A economista Daniella Marques, ex-presidente da Caixa Econômica Federal, segue entre os nomes mais cotados. Filiada ao Republicanos neste ano, ela se aproximou de Flávio ao longo da pré-campanha e passou a atuar na elaboração de propostas econômicas e de políticas voltadas ao eleitorado feminino. Sua eventual indicação, porém, está diretamente ligada ao avanço das negociações entre os dois partidos.

O Republicanos condiciona uma aliança nacional à resolução de impasses estaduais e cobra apoio do PL em quatro estados considerados estratégicos. Até o momento, apenas o Espírito Santo tem acordo fechado, com o apoio ao ex-prefeito de Vitória Lorenzo Pazolini.

Além da negociação com o Republicanos, Daniella enfrenta resistências dentro do próprio PL. Em entrevista ao GLOBO na semana passada, o presidente nacional da legenda, Valdemar Costa Neto, afirmou que a economista reúne qualidades técnicas, mas não agregaria votos à chapa.

Resposta negativa

Na terça-feira, Valdemar fez uma nova tentativa de convencer a senadora Tereza Cristina a integrar a chapa como candidata a vice.
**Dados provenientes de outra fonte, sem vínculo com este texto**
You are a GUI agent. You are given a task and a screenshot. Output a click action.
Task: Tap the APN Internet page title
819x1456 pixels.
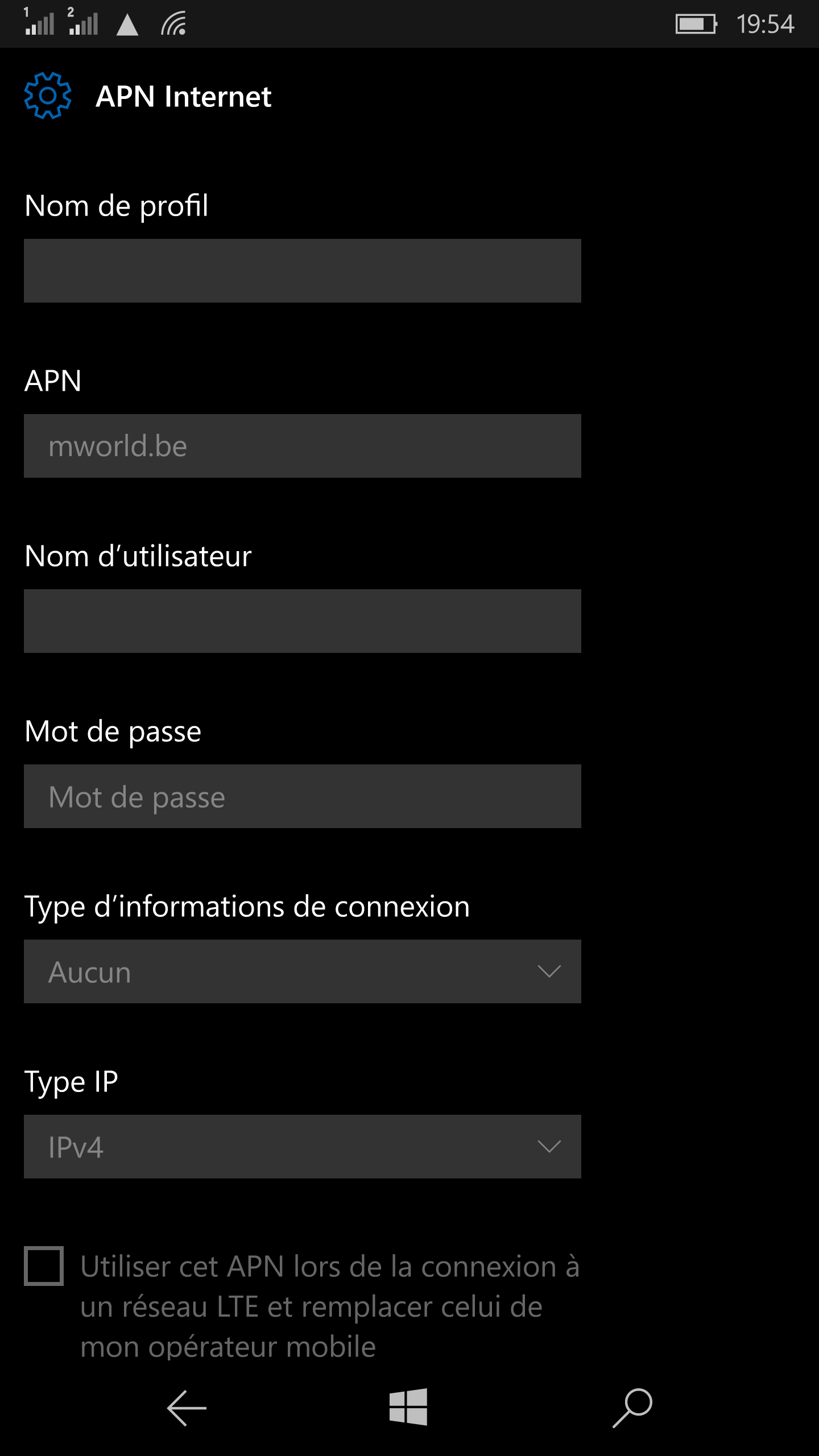(x=183, y=97)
Em reunião realizada pela manhã, em Brasília, o dirigente voltou a defender a aliada como o melhor nome para a composição, mas ouviu da ex-ministra da Agricultura que ela continuará dedicada ao projeto de disputar a presidência do Senado em 2027.

Valdemar confirmou a reunião e reconheceu que Tereza não será vice de Flávio. Procurada, a senadora não se manifestou.

Além de Daniella e Tereza, as deputadas Simone Marquetto (PP-SP) e Clarissa Tércio (PP-PE) chegaram a ser cogitadas. A possibilidade de uma composição com parlamentares do PP, no entanto, perdeu força diante da sinalização da federação União Brasil-PP de que deverá permanecer neutra na disputa presidencial.

Nos últimos dias, o presidenciável telefonou para os presidentes do PP, Ciro Nogueira, e do União Brasil, Antonio Rueda, e planejava aproveitar a convenção estadual da federação União Progressista, realizada na segunda-feira, em São Paulo, para conversar pessoalmente com ambos. Os dois, porém, não compareceram ao evento, assim como Marcos Pereira, que chefia o Republicanos.

Até agora, Flávio conseguiu confirmar apenas um encontro com Ciro, marcado para hoje, em Brasília. Com Rueda e Marcos Pereira, porém, ainda não há previsão de agenda. O cacique do Republicanos tem reclamado abertamente do que considera uma falta de esforço do senador Rogério Marinho pelas articulações regionais.